Self-doubt and the other

When I was 19, I had my first real intimate relationship with a girl. She was 17, we were not really in love, but I liked and cared for her a lot. We lived in different parts of the country, so I didn’t get to see her a lot. We had spent a few evenings kissing, cuddling and petting, and an evening came when we took it a bit further. For me it was a beautiful and very pure experience, it had seemed to me that she felt the same way, and so I was shocked when, a few days later, I got a letter from her which was angry and bitter, in which she said she had felt violated, that it was disgusting and dirty and so forth. This outburst of shame took me quite by surprise, as there had been no hint of it before, and it really knocked me for six, undermining my anyway precarious self-confidence vis-a-vis the opposite sex for many years to come.

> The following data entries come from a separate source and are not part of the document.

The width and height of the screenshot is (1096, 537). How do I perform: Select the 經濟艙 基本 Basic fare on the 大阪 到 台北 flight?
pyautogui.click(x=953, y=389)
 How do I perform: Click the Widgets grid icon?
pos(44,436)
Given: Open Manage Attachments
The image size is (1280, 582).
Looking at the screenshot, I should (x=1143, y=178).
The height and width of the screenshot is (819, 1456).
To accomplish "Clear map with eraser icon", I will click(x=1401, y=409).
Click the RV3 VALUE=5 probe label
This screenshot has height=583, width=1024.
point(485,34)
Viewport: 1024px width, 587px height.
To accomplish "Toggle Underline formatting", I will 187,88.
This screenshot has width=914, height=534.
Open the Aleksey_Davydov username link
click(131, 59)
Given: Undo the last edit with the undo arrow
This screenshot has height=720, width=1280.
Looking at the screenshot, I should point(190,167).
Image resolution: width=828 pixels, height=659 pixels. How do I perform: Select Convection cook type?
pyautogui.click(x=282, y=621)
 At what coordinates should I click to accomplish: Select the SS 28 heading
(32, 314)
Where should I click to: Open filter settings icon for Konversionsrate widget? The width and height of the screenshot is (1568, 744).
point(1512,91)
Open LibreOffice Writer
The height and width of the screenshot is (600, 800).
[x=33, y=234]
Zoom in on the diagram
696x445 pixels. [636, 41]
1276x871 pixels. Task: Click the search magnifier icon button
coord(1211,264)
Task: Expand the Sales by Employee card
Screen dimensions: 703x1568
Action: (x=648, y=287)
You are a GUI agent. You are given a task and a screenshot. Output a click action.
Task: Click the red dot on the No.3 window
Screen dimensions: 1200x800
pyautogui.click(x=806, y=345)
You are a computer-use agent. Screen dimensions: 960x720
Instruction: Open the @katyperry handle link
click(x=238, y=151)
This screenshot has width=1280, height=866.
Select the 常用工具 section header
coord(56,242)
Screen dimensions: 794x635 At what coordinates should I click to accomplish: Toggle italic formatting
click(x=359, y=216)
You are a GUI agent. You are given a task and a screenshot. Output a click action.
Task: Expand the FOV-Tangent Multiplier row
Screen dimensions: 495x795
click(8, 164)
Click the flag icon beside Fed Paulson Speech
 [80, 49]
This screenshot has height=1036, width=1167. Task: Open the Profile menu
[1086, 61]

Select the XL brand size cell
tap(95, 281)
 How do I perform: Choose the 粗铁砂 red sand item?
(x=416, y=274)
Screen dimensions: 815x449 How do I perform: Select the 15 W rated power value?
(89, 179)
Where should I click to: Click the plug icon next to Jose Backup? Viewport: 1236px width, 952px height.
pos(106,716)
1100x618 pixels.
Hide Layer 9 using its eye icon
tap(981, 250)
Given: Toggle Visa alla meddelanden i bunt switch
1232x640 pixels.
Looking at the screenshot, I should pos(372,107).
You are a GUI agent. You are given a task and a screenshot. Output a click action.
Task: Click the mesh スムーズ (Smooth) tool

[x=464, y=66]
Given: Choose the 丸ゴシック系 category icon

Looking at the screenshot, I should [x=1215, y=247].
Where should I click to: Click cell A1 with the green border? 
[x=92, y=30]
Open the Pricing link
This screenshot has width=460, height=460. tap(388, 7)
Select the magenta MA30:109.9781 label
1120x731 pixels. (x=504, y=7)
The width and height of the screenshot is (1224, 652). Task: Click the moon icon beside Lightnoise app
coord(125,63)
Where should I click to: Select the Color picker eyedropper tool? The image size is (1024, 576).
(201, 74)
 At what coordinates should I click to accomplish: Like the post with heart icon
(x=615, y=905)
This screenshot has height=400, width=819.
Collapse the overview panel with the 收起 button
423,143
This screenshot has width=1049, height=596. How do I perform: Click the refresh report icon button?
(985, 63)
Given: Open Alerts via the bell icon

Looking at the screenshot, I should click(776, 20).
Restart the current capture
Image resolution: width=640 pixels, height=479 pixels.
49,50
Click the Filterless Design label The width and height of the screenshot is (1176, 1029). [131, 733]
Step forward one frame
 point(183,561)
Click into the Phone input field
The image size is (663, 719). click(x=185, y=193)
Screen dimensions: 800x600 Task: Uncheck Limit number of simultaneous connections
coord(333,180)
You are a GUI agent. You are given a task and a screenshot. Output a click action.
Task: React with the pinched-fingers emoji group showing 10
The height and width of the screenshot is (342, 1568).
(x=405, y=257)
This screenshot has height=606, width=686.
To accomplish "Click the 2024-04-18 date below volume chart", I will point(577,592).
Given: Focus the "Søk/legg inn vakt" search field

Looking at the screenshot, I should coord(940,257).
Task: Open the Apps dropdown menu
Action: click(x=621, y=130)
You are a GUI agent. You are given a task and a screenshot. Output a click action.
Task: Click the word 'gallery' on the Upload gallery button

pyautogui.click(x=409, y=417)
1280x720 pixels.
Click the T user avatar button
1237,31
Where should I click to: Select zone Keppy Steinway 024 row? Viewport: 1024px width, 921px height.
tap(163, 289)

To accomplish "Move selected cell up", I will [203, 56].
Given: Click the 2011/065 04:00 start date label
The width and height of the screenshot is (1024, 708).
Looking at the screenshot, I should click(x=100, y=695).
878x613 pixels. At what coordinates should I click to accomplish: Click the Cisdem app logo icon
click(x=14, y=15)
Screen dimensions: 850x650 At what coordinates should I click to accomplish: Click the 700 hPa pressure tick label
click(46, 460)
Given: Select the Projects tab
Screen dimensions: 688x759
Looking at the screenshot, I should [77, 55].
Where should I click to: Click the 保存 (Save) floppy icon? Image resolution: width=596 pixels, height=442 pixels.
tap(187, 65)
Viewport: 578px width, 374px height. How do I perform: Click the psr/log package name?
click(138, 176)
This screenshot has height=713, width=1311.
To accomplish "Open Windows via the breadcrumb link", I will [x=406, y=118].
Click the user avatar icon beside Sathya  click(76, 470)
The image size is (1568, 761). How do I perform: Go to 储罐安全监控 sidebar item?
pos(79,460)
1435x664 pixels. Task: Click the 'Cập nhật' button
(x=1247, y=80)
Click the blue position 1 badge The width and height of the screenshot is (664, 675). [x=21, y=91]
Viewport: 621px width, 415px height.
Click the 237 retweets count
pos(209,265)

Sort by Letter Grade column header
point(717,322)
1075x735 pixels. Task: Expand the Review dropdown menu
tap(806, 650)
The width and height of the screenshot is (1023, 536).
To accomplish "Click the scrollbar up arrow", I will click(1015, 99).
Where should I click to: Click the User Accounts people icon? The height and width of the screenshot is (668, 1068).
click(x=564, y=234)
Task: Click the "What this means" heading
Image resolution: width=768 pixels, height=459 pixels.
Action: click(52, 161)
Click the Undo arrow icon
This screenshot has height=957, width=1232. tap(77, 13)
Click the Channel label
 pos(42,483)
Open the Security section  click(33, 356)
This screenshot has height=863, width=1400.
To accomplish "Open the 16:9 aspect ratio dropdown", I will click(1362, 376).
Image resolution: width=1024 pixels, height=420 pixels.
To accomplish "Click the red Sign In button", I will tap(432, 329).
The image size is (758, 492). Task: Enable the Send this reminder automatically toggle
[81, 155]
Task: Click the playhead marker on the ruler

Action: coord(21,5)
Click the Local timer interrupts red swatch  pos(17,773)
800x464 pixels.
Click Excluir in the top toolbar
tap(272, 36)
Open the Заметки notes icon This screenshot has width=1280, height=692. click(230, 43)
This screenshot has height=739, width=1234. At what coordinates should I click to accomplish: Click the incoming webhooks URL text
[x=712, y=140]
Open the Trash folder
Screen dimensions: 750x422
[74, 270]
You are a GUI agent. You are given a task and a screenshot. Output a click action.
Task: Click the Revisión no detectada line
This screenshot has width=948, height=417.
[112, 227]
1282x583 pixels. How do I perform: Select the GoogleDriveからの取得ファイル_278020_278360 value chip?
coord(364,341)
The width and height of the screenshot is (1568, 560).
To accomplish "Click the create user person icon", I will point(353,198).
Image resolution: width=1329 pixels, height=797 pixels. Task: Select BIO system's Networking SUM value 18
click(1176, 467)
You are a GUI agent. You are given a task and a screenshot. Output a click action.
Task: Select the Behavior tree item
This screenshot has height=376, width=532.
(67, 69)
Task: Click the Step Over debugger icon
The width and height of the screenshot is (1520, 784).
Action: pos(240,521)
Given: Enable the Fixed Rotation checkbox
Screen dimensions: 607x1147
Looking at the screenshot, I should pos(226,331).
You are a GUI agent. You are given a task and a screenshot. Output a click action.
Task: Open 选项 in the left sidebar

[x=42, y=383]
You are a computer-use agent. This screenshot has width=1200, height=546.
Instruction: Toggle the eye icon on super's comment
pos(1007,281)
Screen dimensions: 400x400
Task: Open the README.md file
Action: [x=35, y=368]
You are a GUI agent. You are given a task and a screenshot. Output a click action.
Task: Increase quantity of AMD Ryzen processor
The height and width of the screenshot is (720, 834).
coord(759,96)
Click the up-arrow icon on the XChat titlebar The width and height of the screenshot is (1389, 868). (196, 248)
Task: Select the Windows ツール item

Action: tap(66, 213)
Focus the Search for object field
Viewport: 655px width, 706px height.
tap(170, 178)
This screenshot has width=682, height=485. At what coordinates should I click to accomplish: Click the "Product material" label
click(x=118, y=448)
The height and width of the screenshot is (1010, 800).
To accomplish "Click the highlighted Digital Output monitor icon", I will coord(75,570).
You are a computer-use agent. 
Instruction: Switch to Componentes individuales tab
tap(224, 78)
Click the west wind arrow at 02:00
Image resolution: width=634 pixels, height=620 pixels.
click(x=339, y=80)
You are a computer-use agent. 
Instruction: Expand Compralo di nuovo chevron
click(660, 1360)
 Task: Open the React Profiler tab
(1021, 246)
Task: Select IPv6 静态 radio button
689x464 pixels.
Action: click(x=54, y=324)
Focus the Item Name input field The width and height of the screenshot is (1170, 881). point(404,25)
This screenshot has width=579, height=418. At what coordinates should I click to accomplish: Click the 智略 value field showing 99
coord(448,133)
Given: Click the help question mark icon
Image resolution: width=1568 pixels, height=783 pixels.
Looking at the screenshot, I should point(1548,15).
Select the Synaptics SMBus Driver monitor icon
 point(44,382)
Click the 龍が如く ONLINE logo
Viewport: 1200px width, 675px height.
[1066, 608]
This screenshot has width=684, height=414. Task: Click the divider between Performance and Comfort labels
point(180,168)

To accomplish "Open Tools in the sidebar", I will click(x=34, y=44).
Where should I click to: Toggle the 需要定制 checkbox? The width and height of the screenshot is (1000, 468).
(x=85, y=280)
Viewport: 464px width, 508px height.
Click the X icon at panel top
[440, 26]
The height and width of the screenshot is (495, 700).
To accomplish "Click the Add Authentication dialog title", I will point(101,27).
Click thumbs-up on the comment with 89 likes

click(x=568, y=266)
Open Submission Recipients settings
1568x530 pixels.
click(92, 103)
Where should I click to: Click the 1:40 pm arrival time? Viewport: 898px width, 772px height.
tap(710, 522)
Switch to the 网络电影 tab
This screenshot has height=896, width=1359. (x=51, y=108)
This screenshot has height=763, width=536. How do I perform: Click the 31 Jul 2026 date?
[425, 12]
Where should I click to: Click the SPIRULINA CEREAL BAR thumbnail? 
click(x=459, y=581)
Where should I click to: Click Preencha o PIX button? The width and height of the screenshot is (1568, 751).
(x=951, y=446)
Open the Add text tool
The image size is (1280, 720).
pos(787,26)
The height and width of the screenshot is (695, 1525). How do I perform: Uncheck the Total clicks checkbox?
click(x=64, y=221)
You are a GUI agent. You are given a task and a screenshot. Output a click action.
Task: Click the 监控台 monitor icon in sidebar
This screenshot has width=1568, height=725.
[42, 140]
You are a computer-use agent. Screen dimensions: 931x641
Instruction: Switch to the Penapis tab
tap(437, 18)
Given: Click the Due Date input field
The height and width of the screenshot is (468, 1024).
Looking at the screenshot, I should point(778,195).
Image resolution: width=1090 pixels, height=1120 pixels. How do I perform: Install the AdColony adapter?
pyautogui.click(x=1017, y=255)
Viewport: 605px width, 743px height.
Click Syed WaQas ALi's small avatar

Today I know how to give pleasure to a woman and have done so with many different partners. I believe I have a sense of boundaries and of tempo and can tune into what is going on in the body and mind of whoever is receiving my touch. I feel female arousal in my own body. This sense is not infallible, but even with persons who have difficulties articulating their desires and boundaries, it rarely happens that there is such a breakdown in communication that, ex-post, I and my partner have totally different assessments of what has gone on. Yet something similar happened recently, and it exposed this old pain. It is not simply the pain of rejection: much more important is the existential self-doubt engendered. How is it possible that I was so wrong about what was going on? If I cannot trust my own instincts, how can I navigate relationships with the openness, tenderness and respect to which I aspire? Am I doomed to bring pain when I want to bring pleasure, and suffering when I want to bring healing? Is my caring self-image just in fact, as perhaps the other accuses, a rationalization of cynical pursuit of my own desires?

A certain degree of skepticism in this regard is undoubtedly healthy. There are always moments when we misread signals and are caught up in our own discourse. The experience of the other is a vital reality check and it is precious when there is enough trust and openness that neither party feels compelled to distort their experience out of fear of the sensitivities of the other.

Nevertheless, the notion that there can be one event, but two different experiences of it, is to be mistrusted. Experiences of intimacy go largely beyond the boundaries of the self. When we think like this, we are unaware that we posit a notion of mind and will which is absolutely culturally determined and very clearly wrong. People are not, as we are assuming, atomic actors with single points of view: they are, as we know, complex and self-contradictory.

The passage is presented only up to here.